I am Bipolar, and although they say it is mild, and I can believe that, at times it is very difficult to live with, esp. when I start going into an episode. I want to connect with other people that are bipolar, and esp. when I’m beginning to go into a crisis stage, or episode. I need someone to talk right then that really understands. Sometimes I’m fine, and can be encouraging to others, but when I’m on the down side, I’m no fun to be around. Even lately, my manics are no fun. I have a chronic kidney failure condition, with one kidney as well, so the doctor had to reduce my meds for the bipolar. So now I’m taking only 150 mg. of Welbutrin, as compared to 300 and only 600 mg. of the Neurontin, as compared to 1800 mgs., so the manics are breaking through. I’m a rapid cycler any way, so any reduction in my mood stabilizer can really affect me. So hopefully, I’ll find people in here just like me
Mama to four, former amateur stage actress/director, currently pursueing writing
I am a 50 year old woman living with Bipolar 2. Have been trying different meds for years now. Have not found one that works for me. They always have bad side effects or just don’t work. I would like to hear what works for others. I feel like I am in one of the lowest points of my life. I just want to feel good again without wanting to withdraw from everything like I do. If there is anyone here with Bipolar 2 please talk to me.
I suffer from anxiety, tension,stress,and chronic fatigue. I am being treated for bipolar depression and would like to connect with a bipolar person or group.
I enjoy learning, camping, watersports, and beachcombing with my family and friends.
dx: Recurrent Major Depessive Disorder and Generalized Anxiety Disorder.
current rx: Lamictal 100mg; Wellbutrin XL 300mg, trazone (for sleep) 25-50mg; Cymbalta 60mg (Feb 1, reduced from 90mg)
in the past: Zoloft 200mg
Want to connect with people who will understand what I’m going through.
Have been on 7 med cocktails – including the current – in the past 3 years. Each one helped for a while, but then I would crash and burn, and we try something else. For the first time, I fell like the “real me” (since mid January.) However, I’ve been down that road to recovery a few times, and have always hit a major pothole in 4 to 8 months. I’m being “cautiously optimistic.”
My family and others don’t understand it takes more than some new meds and a couple of chats with a therapist to get better. Also think that once I can laugh and smile, I must be “cured.” They don’t get it when I end up back on step one.
In past 2 years have worked for 1/2 the time, at 2 different jobs. “Forced to Resign” (or be fired), then was out of work for 7 months. Felt like I was doing OK, so started new job and after 6 months had to go out on unpaid Medical Leave. Have not worked since August 2006.

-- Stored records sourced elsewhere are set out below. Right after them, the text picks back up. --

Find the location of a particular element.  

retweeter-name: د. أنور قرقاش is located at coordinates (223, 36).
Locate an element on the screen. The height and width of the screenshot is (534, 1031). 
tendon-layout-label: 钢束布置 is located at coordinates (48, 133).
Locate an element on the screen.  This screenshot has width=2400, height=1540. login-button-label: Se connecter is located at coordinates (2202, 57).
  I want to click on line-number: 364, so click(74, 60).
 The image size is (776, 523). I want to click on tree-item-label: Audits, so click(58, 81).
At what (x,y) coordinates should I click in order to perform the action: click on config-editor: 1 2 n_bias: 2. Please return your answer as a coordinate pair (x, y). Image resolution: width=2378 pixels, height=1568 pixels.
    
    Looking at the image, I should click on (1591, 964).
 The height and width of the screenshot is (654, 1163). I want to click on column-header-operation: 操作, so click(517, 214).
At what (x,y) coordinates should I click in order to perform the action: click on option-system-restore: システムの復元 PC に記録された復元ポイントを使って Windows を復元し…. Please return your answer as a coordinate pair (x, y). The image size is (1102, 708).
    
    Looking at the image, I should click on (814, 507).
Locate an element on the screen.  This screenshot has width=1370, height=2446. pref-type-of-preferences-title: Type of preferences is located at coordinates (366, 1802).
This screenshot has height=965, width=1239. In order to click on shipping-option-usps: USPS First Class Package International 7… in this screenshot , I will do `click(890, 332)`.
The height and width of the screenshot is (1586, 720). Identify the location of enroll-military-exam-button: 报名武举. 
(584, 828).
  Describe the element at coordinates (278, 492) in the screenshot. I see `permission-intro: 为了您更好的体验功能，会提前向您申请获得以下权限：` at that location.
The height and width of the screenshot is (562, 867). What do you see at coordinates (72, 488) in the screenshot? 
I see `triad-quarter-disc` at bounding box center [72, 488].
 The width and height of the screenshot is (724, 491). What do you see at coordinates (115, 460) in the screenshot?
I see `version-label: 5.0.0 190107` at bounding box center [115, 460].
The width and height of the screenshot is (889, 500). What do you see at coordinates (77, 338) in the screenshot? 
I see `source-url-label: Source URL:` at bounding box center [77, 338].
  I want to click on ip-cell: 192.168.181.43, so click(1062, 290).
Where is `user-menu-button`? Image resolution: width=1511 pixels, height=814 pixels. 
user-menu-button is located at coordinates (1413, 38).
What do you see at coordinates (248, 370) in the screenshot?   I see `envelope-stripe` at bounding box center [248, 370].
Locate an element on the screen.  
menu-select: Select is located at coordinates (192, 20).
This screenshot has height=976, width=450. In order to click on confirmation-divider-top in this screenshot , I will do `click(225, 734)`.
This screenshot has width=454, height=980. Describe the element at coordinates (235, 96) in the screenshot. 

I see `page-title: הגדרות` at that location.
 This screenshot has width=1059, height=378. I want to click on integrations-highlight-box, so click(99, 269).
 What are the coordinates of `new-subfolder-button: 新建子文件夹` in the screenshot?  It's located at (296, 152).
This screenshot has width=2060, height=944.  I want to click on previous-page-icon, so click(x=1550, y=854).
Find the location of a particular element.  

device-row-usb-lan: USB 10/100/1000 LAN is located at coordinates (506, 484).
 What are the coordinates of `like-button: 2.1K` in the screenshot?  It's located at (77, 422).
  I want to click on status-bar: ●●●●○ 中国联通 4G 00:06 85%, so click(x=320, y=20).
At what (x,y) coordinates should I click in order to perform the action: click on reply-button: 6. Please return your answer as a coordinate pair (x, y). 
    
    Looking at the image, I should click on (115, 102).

Am becoming frustrated and angry and very hard on myself because I just can’t seem to stay like I am now for more than a month. Still afraid to go back to work. I work in a very stressful business – web site development & testing – which rquires a lot of concentration and attention to detail and is constantly on a deadline. Probably why I freaked out 6 months ago.
I could go on, but I won’t. This is already too long. Thanks to everyone who actually finished this. I’m also a part time writer, so tend to go overboard on explanations.